Data Architecture¶
Documentation covering data architecture for CytoTable.
Sources¶
Data sources for CytoTable are measurement data created from other cell biology image analysis tools.
See below for a brief overview of these sources and data types.
CellProfiler generates CSV and SQLite databases data.
Cytominer-database generates SQLite databases (which includes table data based on CellProfiler CSV’s mentioned above).
DeepProfiler generates NPZ data.
Data structure¶
Compartments and Images¶
Data are organized into tables of generally two categories:
Images: Image tables generally include data about the image itself, including metadata.
Compartments: Compartment data tables (such as Cytoplasm, Cells, Nuclei, Actin, or others) includes measurements specific to an aspect or part of cells found within an image.
Identifying or Key Fields¶
Identifying or key fields for image and compartment tables may include the following:
TableNumber: Provides a unique number based on the file referenced to build CytoTable output to help distinguish from repeated values in ImageNumber, ObjectNumber or other metadata columns which are referenced. Typically useful when using multiple SQLite or CSV-based source datasets.
ImageNumber: Provides specificity on what image is being referenced (there may be many).
ObjectNumber: Provides specificity for a specific compartment object within an ImageNumber.
Parent_Cells: Provides a related Cell compartment ObjectNumber. This field is canonically referenced from the Cytoplasm compartment for joining Cytoplasm and Cell compartment data. (see Cytoplasm Compartment Data Relationships below for greater detail)
Parent_Nuclei: Provides a related Nuclei compartment ObjectNumber. This field is canonically referenced from the Cytoplasm compartment for joining Cytoplasm and Cell compartment data. (see Cytoplasm Compartment Data Relationships below for greater detail)

____

■ **QUESTIONS ON THE MATERIAL**
1. Reproduce part of the CytoTable data architecture page. Begin at the words "Compartments: Compartment data" and stop after "within an ImageNumber.".
2. Answer these questions from the CytoTable data architecture page:
(a) What kind of data does DeepProfiler generate?
(b) What does the ImageNumber field provide?
(c) From which compartment is the Parent_Cells field canonically referenced?

■ **GIVEN ENTRIES**
____

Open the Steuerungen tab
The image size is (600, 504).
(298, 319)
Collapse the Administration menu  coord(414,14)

____

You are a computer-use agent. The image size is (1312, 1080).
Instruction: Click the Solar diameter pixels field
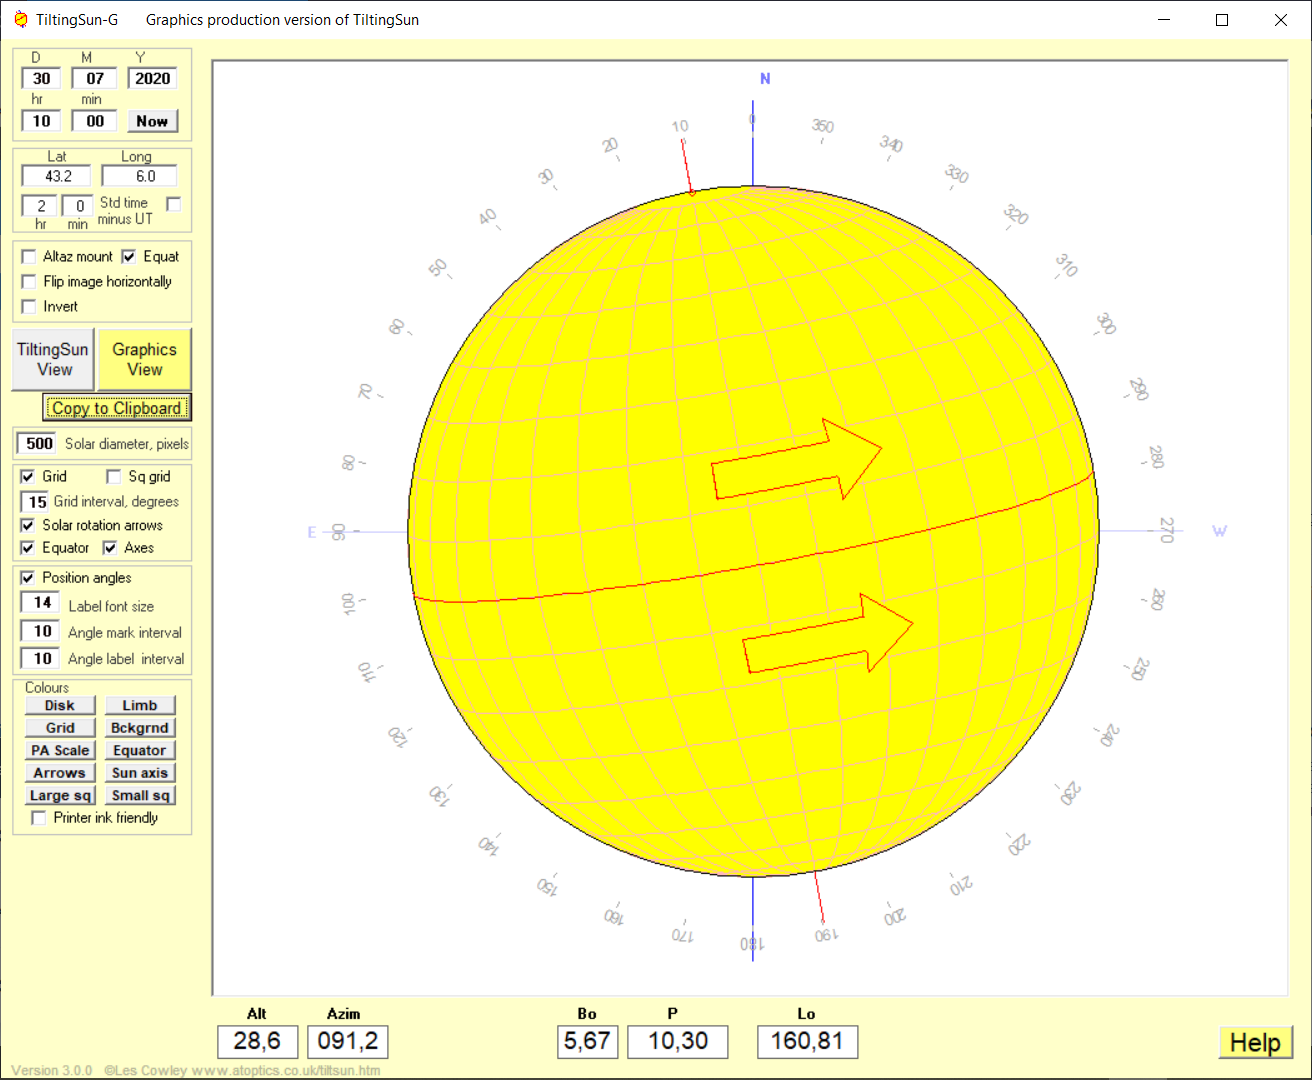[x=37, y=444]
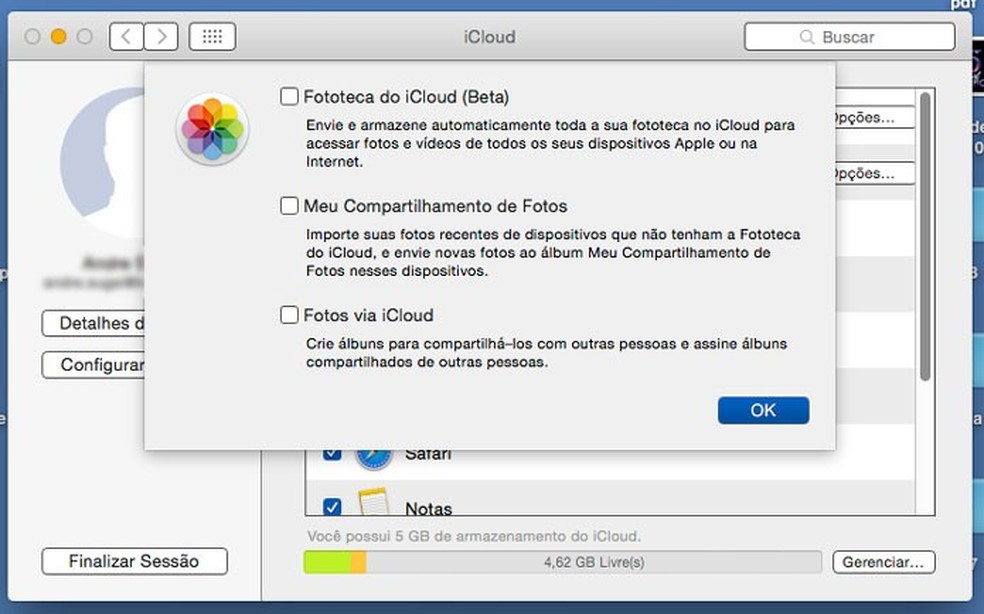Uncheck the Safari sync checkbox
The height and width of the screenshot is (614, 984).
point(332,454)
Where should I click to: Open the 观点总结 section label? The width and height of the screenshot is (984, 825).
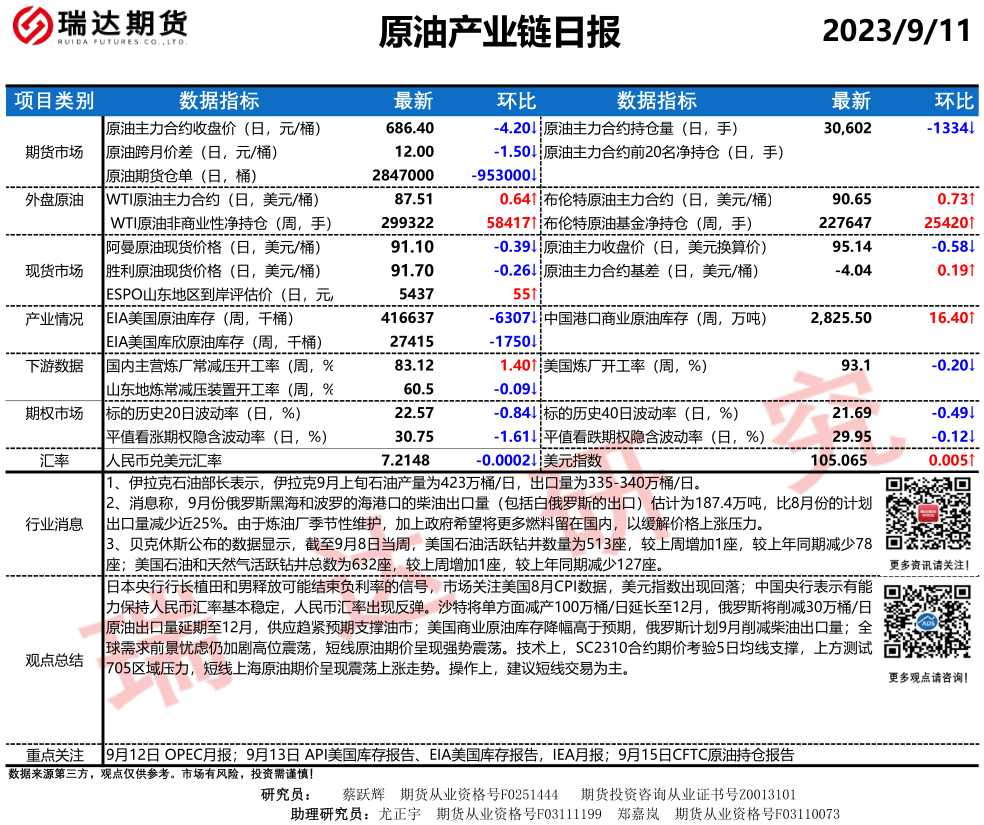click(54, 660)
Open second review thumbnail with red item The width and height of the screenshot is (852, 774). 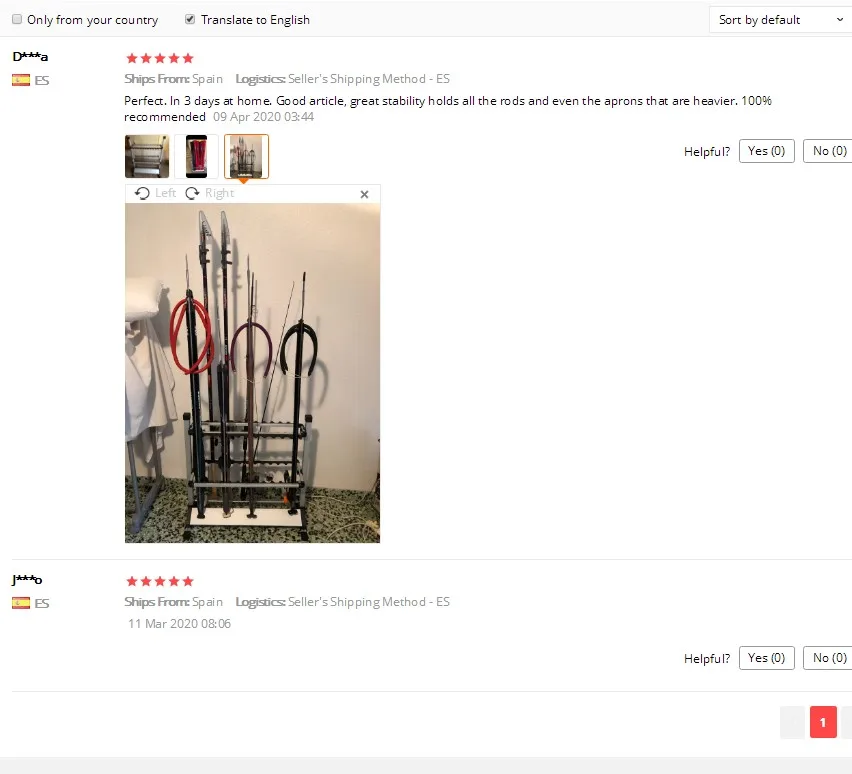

____

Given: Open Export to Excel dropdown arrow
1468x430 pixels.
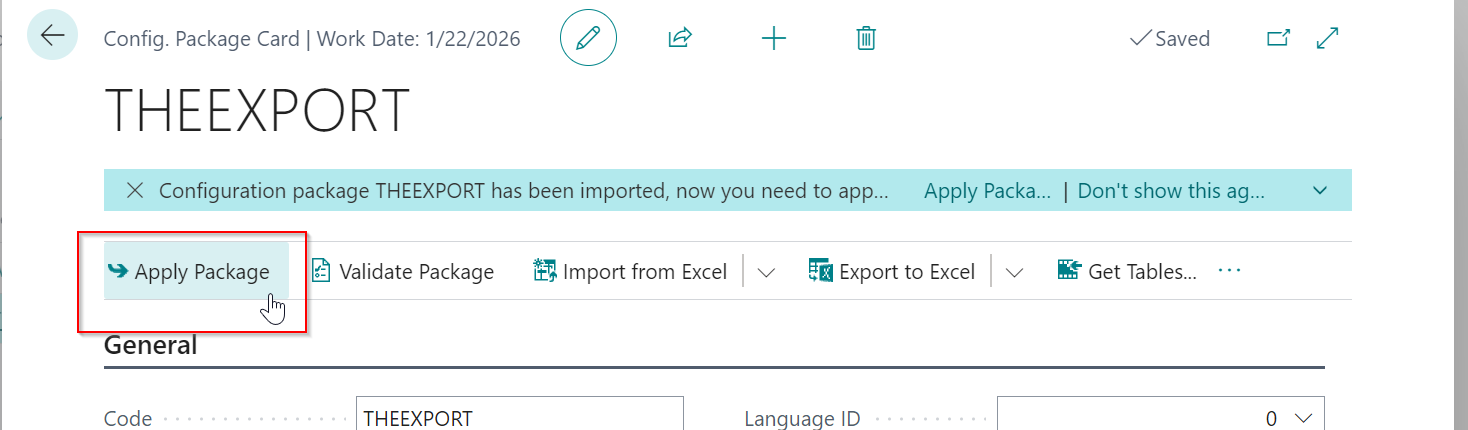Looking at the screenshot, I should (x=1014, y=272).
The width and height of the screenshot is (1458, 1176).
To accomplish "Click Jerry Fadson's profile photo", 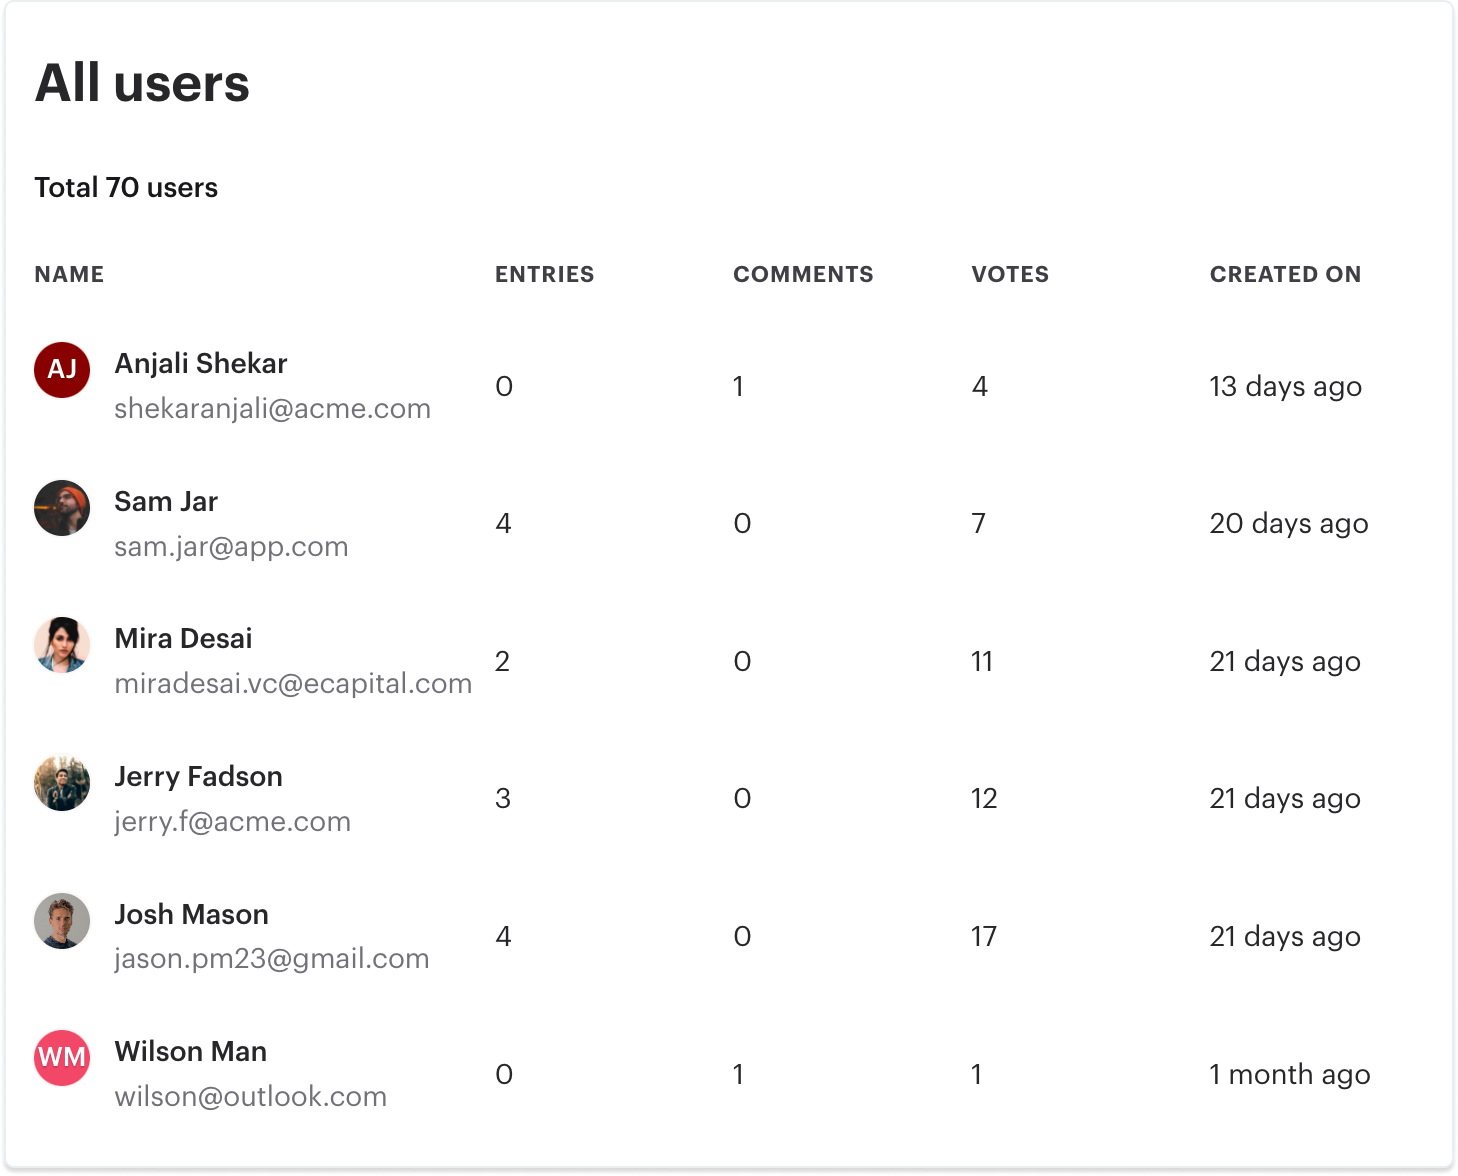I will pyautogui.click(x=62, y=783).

____

■ **ANSWERS TO THE PROBLEMS**
1.
Compartments: Compartment data tables (such as Cytoplasm, Cells, Nuclei, Actin, or others) includes measurements specific to an aspect or part of cells found within an image.
Identifying or Key Fields¶
Identifying or key fields for image and compartment tables may include the following:
TableNumber: Provides a unique number based on the file referenced to build CytoTable output to help distinguish from repeated values in ImageNumber, ObjectNumber or other metadata columns which are referenced. Typically useful when using multiple SQLite or CSV-based source datasets.
ImageNumber: Provides specificity on what image is being referenced (there may be many).
ObjectNumber: Provides specificity for a specific compartment object within an ImageNumber.

2.
(a) NPZ data.
(b) Specificity on what image is being referenced.
(c) The Cytoplasm compartment.